Mohon tunggu...
Isur Suryati
Isur Suryati Mohon Tunggu... Guru - Menulis adalah mental healing terbaik

Mengajar di SMPN 1 Sumedang, tertarik dengan dunia kepenulisan. Ibu dari tiga anak. Menerbitkan kumpulan cerita pendek berbahasa Sunda berjudul 'Mushap Beureum Ati' (Mushap Merah Hati) pada tahun 2021. Selalu bahagia, bugar dan berkelimpahan rejeki. Itulah motto rasa syukur saya setiap hari.

Selanjutnya

Tutup

Lyfe Pilihan

Ritme Hidup Serba Cepat Membuat Kita Lupa Menikmati Kehidupan

2 September 2022   21:48 Diperbarui: 2 September 2022   21:55 568
+
Laporkan Konten
Laporkan Akun
Kompasiana adalah platform blog. Konten ini menjadi tanggung jawab bloger dan tidak mewakili pandangan redaksi Kompas.

CATATAN YANG TERSEDIA -
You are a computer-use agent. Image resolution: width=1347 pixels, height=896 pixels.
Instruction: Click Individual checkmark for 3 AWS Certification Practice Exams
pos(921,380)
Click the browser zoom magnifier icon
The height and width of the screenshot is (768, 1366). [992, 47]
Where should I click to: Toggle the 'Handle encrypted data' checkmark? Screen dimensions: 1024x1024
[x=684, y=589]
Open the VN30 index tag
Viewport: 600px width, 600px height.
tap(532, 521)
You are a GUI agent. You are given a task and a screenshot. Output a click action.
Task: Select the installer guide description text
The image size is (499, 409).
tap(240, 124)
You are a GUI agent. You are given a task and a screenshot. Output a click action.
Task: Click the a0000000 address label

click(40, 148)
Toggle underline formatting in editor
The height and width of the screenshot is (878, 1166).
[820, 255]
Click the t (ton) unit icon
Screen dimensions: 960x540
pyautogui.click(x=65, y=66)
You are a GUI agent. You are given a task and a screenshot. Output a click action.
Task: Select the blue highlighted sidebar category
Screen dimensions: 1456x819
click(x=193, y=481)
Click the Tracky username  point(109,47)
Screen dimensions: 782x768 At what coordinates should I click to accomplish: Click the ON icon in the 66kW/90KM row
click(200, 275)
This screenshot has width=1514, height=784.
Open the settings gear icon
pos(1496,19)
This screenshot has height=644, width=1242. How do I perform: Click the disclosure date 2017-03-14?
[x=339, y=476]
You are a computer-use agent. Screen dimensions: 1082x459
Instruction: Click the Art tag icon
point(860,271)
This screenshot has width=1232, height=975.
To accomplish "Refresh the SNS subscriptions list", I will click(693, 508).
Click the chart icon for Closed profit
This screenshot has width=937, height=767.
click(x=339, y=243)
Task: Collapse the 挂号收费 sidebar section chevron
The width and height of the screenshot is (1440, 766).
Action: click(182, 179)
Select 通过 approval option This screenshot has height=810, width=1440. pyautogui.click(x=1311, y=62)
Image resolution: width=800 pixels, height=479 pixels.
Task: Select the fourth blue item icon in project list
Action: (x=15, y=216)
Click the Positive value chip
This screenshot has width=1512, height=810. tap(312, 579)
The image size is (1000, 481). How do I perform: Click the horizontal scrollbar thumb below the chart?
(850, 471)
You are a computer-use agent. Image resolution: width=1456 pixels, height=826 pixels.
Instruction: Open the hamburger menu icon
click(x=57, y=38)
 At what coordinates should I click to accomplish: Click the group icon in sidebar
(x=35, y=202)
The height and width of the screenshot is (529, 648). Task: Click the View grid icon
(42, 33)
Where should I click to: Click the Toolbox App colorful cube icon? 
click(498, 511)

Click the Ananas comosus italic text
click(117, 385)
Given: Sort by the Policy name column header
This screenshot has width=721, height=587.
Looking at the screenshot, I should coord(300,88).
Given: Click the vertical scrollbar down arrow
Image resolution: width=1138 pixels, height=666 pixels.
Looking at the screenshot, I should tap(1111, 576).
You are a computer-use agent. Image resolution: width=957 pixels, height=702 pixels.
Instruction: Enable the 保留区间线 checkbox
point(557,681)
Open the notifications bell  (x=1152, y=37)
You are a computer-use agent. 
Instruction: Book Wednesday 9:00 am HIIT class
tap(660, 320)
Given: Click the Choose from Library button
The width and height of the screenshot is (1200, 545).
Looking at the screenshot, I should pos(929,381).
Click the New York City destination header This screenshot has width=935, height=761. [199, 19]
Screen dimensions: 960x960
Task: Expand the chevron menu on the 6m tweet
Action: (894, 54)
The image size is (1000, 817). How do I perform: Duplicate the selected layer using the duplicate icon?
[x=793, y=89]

DAFTAR TUGAS -
A. Salin ulang baris-baris catatan, mulai dari awal catatan sampai dengan baris yang memuat "The height and width of the screenshot is (768, 1366).". Baris itu juga termasuk, dan tidak boleh ada yang diubah.
B. Teruskan artikel tentang ritme hidup serba cepat dari bagian terakhir yang ditampilkan.

PEMBAHASAN SOAL -
A.
You are a computer-use agent. Image resolution: width=1347 pixels, height=896 pixels.
Instruction: Click Individual checkmark for 3 AWS Certification Practice Exams
pos(921,380)
Click the browser zoom magnifier icon
The height and width of the screenshot is (768, 1366). [992, 47]

B.
Lihat foto
ilustrasi hidup sederhana tapi bahagia | Pexels.com/Edi Gabriel

Saat kecil hidup di kampung, dengan peralatan dan teknologi yang serba terbatas dan sederhana. Memasak dengan tungku yang terbuat dari tanah, apinya dinyalakan berbahan bakar kayu dan bambu kering yang dikumpulkan dari kebun atau hutan.

Untuk persediaan air mengambil dari mata air yang jaraknya lumayan jauh, atau meminta dari sumur tetangga. Itu pun kalau musim hujan. Bila musim kemarau tiba, beda lagi ceritanya. Karena, sumur dengan kedalaman 23 meter itu pun kering kerontang.

Setiap pulang sekolah, kegiatan rutin anak-anak adalah menyabit rumput untuk pakan ternak, sembari menggembalakan nya di tanah lapang, kebun, atau Padang rumput.

Agar ternak kenyang ketika dikandangkan. Lalu, rumput yang sudah disabit dan tersimpan rapat dalam keranjang bambu dapat dijadikan persediaan untuk makan pada pagi harinya.

Tidak ada alat teknologi, kecuali TV yang disetrum acu dan radio yang dihidupkan dengan baterai.

Kehidupan saat itu terasa sulit, dan serba kekurangan. Waktu juga terasa berdetak begitu lambat. Satu-satunya hiburan adalah Televisi di rumah Pak Lurah dan radio transistor.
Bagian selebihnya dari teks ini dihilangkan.